◆ **Page excerpt**:
□ □ □ □ □ □ □
Last week, NBC News in cooperation with the Wall Street Journal reported that, “57% of Americans believe the U.S. is still in recession.” Given what has transpired not just recently, but over the entire stretch of “recovery”, that result is only surprising that it’s not higher. The pretext of the article linked that poll finding with very little support for US involvement in Ukraine, but whether or not there is any causative impact there is ultimately another matter.

There seems to be slightly more recognition that there are deeper economic problems at work here, stemming in no small part from the lack of policy to deliver on promises. The massive discrepancy between the size of policy interventions (both fiscal and unending monetarisms) and the fact that a majority still feel recessionary is very striking. It can only direct more questions into the reasoning behind it, but first there has to be such awakening.

That includes the full disparity between those that have close relation with asset inflation and pretty much everyone else. Stock prices are soaring, but that has meant so little in broader economic terms. If there has been a “wealth effect” it has been contained to an exceedingly narrow channel, thus creating a competency vacuum into which neo-Marxism has begun to fill. With that backdrop of record stock indices, WSJ sums it up for the rest:

There is another reason so few Americans believe that the recession has ended: The standard of living for most people has eroded. Median household income declined by 1.6% in 2008 and 2.6% in 2009. But after the official end of the recession, it continued to fall—by 2.3% in 2010 and 2.5% in 2011—before stabilizing in 2012. Analysis of more recent data by Sentier Research indicates that median household income grew only marginally in 2013.
□ □ □ □ □ □ □
◆ **Data supplied**:
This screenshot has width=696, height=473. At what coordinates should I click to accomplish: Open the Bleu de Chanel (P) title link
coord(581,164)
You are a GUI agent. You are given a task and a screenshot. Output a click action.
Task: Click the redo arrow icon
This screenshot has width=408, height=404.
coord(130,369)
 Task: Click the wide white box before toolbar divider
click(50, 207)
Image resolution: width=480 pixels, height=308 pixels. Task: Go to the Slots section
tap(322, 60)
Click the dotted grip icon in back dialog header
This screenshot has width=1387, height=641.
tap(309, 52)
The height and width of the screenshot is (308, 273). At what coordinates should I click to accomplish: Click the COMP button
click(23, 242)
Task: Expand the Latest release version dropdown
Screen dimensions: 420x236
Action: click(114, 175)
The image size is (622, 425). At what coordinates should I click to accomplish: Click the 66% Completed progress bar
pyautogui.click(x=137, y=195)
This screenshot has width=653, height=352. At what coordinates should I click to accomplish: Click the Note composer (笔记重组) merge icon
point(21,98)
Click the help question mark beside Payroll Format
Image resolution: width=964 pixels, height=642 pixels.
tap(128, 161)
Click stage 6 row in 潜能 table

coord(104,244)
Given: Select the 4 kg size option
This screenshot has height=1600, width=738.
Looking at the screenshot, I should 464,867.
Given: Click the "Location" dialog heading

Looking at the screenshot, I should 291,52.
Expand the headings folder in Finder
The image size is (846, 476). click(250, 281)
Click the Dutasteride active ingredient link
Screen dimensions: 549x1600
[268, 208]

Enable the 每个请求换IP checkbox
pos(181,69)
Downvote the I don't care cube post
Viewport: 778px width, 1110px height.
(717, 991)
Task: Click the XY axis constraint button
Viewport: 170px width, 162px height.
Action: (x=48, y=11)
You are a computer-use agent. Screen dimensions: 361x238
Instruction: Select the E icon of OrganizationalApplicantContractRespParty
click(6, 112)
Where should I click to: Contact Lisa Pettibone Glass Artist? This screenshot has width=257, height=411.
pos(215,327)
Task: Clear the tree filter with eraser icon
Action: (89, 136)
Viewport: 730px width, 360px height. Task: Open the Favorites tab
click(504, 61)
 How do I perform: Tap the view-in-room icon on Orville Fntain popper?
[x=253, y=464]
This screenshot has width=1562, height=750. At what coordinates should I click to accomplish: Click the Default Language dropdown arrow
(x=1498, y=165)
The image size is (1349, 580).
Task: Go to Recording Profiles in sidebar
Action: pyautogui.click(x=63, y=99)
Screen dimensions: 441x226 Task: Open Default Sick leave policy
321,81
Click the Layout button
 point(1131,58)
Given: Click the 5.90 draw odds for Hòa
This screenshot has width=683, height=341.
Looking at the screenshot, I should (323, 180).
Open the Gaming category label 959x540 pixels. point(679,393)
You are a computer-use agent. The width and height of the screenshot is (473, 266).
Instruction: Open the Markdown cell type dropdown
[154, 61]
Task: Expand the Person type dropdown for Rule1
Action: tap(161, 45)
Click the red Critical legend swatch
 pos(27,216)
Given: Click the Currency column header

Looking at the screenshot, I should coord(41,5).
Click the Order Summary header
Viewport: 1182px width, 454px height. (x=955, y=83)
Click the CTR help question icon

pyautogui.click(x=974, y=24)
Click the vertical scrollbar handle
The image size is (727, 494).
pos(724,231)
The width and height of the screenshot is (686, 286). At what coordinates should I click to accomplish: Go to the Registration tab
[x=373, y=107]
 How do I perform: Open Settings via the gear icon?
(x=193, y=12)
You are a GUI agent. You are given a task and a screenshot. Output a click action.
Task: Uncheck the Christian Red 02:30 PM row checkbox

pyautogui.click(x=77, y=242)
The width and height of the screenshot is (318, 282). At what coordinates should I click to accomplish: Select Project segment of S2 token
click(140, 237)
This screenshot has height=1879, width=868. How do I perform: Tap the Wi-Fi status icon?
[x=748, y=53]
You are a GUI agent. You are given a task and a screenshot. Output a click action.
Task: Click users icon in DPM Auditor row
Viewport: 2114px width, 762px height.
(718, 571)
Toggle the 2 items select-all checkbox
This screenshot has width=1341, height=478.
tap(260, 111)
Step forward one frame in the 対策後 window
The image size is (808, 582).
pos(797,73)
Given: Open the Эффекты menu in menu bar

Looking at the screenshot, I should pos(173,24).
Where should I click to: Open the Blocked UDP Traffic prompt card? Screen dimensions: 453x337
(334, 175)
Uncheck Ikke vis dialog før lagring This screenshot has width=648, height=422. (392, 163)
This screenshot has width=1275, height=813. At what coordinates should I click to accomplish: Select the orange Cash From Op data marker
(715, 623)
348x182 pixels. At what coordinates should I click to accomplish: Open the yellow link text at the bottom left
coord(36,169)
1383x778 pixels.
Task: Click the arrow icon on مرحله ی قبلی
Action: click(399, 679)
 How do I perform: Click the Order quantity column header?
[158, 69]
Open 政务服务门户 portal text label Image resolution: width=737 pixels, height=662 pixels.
□ □ □ □ □ □ □
◆ **Tasks to complete**:
A. Summarize the article on Americans' views of the recession in two sentences.
B. According to the article on Americans' views of the recession, by what percentage did median household income fall in 2010?
C. Print the part of the article on Americans' views of the recession between "That includes the" and "marginally in 2013.", inclusive.

◆ **Solved tasks**:
A. An NBC News poll conducted with the Wall Street Journal found that 57% of Americans believe the U.S. is still in recession, despite the large size of fiscal and monetary policy interventions. Soaring stock prices have benefited only a narrow channel, while median household income kept falling after the official end of the recession before stabilizing in 2012 and growing only marginally in 2013.

B. 2.3%

C.
That includes the full disparity between those that have close relation with asset inflation and pretty much everyone else. Stock prices are soaring, but that has meant so little in broader economic terms. If there has been a “wealth effect” it has been contained to an exceedingly narrow channel, thus creating a competency vacuum into which neo-Marxism has begun to fill. With that backdrop of record stock indices, WSJ sums it up for the rest:

There is another reason so few Americans believe that the recession has ended: The standard of living for most people has eroded. Median household income declined by 1.6% in 2008 and 2.6% in 2009. But after the official end of the recession, it continued to fall—by 2.3% in 2010 and 2.5% in 2011—before stabilizing in 2012. Analysis of more recent data by Sentier Research indicates that median household income grew only marginally in 2013.